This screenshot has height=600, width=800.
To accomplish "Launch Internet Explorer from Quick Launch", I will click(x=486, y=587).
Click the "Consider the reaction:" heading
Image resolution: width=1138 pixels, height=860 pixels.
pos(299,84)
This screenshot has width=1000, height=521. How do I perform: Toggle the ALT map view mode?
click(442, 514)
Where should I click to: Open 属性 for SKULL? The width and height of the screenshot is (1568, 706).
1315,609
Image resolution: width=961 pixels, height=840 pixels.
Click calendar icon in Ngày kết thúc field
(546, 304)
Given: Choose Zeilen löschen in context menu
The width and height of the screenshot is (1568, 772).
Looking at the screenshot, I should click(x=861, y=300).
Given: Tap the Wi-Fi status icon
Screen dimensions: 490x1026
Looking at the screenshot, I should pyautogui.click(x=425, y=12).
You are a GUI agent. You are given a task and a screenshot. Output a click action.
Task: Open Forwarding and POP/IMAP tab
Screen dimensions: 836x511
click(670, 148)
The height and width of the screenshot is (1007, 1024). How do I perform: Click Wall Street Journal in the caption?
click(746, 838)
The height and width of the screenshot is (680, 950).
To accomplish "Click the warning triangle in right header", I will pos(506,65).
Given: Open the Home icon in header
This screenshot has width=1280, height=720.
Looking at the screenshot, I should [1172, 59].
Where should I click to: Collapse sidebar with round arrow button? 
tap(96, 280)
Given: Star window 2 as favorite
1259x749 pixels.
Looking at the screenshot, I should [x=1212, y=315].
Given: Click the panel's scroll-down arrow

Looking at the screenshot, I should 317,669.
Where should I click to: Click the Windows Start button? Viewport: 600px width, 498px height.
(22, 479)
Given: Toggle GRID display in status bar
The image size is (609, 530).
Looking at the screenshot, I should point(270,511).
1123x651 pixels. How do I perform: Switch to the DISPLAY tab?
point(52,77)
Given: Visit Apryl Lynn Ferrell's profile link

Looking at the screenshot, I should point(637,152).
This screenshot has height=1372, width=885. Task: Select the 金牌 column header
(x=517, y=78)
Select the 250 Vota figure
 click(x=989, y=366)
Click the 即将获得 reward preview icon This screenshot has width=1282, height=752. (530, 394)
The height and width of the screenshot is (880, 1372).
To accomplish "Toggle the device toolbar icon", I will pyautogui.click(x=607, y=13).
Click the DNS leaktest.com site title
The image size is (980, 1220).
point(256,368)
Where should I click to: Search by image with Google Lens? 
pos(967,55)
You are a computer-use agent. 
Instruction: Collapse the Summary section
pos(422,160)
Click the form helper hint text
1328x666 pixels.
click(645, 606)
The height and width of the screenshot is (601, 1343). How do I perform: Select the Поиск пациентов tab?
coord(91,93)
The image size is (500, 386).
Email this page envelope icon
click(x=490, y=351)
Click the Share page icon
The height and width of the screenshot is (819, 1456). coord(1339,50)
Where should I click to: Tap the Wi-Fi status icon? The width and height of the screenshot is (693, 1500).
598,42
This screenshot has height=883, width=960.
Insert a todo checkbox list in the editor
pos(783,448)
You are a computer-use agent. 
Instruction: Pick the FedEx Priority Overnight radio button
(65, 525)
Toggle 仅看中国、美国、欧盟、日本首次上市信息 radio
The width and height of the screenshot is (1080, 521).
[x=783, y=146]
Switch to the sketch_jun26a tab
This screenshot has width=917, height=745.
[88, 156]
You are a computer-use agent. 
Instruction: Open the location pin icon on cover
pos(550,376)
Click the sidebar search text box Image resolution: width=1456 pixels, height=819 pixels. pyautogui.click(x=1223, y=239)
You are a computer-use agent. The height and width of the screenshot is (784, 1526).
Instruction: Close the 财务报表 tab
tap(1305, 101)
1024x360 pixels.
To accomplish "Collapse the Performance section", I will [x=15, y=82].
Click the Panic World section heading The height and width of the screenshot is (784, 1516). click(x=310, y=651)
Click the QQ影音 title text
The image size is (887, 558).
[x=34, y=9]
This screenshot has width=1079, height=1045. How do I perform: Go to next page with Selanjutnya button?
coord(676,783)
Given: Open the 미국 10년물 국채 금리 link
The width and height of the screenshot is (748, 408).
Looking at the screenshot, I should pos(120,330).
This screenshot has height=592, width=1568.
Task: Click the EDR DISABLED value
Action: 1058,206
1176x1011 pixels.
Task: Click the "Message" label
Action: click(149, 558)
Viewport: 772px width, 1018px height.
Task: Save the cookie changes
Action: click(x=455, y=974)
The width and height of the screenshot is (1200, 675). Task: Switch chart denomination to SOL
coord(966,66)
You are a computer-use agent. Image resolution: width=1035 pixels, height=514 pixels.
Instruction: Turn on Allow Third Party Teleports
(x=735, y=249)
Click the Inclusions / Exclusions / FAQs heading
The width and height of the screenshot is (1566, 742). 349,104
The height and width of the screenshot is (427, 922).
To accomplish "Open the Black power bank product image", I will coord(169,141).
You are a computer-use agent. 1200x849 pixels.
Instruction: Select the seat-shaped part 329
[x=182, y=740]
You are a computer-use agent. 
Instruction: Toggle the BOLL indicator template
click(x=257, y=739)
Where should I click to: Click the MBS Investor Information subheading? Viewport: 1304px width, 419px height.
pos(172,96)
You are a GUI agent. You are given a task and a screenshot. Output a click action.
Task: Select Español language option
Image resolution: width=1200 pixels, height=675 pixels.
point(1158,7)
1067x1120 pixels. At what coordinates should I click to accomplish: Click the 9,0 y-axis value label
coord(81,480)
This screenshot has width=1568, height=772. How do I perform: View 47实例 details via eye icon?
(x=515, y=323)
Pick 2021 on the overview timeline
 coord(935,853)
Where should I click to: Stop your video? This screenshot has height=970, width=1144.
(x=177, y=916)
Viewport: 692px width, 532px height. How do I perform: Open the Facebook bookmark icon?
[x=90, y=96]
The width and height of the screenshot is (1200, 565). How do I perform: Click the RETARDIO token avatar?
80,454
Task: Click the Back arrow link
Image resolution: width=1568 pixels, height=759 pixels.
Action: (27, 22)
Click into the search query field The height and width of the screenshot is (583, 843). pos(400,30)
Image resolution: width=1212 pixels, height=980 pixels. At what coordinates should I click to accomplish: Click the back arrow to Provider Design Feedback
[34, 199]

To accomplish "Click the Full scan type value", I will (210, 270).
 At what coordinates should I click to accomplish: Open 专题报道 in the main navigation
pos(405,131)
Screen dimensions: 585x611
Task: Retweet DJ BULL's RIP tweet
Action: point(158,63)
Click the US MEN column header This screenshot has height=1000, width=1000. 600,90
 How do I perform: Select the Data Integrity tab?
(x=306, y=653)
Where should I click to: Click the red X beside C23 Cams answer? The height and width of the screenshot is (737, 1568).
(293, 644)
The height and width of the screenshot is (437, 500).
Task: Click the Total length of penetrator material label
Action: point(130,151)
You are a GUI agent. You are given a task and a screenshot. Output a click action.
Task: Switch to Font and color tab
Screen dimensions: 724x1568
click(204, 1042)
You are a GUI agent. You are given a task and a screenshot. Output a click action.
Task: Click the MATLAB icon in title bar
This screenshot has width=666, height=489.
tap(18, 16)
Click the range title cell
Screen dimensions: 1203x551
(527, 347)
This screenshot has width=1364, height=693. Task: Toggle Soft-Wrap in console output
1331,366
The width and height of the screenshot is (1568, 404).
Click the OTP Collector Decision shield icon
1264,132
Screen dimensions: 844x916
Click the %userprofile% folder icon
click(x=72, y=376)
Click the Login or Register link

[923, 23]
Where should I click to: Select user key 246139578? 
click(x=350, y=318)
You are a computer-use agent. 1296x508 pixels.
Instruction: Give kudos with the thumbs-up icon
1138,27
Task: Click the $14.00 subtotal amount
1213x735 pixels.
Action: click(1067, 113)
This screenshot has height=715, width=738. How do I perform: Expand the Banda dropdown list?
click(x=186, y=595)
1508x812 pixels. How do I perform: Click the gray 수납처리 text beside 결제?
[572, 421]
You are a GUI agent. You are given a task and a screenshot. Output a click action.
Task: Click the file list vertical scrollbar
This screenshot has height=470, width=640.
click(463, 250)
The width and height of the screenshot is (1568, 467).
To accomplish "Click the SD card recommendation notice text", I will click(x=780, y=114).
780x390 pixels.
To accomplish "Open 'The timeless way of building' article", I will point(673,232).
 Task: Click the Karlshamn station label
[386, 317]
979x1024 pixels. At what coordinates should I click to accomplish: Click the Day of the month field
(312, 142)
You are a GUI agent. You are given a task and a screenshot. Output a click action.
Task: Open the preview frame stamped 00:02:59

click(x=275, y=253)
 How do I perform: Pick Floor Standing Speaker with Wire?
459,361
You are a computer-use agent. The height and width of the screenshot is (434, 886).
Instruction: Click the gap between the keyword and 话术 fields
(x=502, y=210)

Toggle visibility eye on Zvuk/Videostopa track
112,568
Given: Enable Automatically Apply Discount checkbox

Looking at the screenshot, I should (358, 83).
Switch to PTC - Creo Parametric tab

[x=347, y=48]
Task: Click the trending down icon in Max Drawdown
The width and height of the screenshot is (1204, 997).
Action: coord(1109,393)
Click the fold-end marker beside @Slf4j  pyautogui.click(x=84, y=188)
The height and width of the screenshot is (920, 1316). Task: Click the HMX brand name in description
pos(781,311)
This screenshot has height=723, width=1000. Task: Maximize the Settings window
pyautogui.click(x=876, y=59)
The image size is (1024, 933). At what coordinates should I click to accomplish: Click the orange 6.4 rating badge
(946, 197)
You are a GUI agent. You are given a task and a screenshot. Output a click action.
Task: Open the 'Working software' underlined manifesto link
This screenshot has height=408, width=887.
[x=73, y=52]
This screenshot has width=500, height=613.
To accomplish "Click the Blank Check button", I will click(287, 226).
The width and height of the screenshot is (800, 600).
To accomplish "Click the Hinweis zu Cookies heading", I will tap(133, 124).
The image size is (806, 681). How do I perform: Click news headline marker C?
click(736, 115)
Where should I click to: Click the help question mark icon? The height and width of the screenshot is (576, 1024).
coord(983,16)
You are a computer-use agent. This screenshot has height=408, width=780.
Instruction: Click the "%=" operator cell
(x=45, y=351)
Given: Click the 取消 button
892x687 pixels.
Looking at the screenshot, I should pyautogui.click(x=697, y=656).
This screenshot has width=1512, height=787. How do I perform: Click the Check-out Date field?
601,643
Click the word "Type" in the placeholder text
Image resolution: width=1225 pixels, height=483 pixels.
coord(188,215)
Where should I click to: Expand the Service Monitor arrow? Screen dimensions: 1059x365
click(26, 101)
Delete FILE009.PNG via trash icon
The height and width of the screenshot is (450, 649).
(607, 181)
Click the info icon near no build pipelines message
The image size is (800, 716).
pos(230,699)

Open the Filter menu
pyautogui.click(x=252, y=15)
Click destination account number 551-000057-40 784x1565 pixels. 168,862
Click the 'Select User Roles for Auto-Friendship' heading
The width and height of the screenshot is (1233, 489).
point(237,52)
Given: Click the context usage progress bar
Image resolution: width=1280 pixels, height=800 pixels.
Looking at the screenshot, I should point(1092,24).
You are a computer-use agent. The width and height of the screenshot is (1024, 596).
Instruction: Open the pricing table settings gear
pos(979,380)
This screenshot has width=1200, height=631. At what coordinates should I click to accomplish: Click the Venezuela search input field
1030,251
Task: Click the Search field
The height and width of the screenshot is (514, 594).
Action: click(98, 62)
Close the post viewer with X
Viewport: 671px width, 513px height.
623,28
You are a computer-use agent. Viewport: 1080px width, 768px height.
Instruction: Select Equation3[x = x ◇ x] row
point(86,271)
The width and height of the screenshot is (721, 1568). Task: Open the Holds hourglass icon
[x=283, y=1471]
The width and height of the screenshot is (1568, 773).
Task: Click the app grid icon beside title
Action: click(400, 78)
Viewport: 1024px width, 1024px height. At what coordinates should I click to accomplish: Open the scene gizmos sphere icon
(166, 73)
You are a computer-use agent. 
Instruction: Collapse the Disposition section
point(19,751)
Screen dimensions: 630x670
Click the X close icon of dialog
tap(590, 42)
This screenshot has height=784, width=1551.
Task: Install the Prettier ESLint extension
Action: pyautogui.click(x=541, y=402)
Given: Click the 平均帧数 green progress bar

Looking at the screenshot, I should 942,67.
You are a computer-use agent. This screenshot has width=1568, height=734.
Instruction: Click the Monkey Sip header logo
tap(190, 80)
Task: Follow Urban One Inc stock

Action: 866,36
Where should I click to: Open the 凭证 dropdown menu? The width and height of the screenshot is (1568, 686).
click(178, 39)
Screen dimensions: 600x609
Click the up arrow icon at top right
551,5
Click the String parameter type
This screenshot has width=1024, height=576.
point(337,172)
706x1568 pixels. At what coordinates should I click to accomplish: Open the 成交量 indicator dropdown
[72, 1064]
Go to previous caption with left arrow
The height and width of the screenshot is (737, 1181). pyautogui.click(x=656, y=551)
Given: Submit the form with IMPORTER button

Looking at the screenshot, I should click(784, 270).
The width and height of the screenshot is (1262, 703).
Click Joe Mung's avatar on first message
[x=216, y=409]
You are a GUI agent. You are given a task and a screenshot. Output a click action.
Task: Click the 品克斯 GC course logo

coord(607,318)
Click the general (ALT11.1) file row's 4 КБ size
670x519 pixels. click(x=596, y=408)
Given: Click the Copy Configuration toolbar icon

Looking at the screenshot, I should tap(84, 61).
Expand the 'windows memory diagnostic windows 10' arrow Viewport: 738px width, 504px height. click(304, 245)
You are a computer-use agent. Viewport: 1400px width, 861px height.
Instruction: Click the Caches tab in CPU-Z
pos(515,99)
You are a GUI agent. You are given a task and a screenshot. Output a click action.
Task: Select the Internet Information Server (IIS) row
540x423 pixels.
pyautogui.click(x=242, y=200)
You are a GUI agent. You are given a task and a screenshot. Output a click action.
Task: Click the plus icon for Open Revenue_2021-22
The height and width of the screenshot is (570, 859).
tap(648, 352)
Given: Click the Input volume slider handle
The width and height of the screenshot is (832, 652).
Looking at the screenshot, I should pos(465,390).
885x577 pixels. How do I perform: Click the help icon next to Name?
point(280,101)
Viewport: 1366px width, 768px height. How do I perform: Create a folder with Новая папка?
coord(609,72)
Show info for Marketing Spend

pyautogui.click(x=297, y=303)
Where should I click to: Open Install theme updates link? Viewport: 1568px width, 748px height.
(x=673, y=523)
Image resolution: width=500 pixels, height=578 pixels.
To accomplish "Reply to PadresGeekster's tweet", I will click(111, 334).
· · ·
YOUR GOAL
Search each line of the data above for "will", and copy the lines where it occurs.

TASK ANSWER
To accomplish "Launch Internet Explorer from Quick Launch", I will click(x=486, y=587).
To accomplish "Click the warning triangle in right header", I will pos(506,65).
To accomplish "Toggle the device toolbar icon", I will pyautogui.click(x=607, y=13).
To accomplish "Collapse the Performance section", I will [x=15, y=82].
To accomplish "Open the Black power bank product image", I will coord(169,141).
To accomplish "Click the Full scan type value", I will (210, 270).
To accomplish "Click the SD card recommendation notice text", I will click(x=780, y=114).
To accomplish "Open 'The timeless way of building' article", I will point(673,232).
To accomplish "Click the Blank Check button", I will click(287, 226).
To accomplish "Click the Hinweis zu Cookies heading", I will tap(133, 124).
To accomplish "Reply to PadresGeekster's tweet", I will click(111, 334).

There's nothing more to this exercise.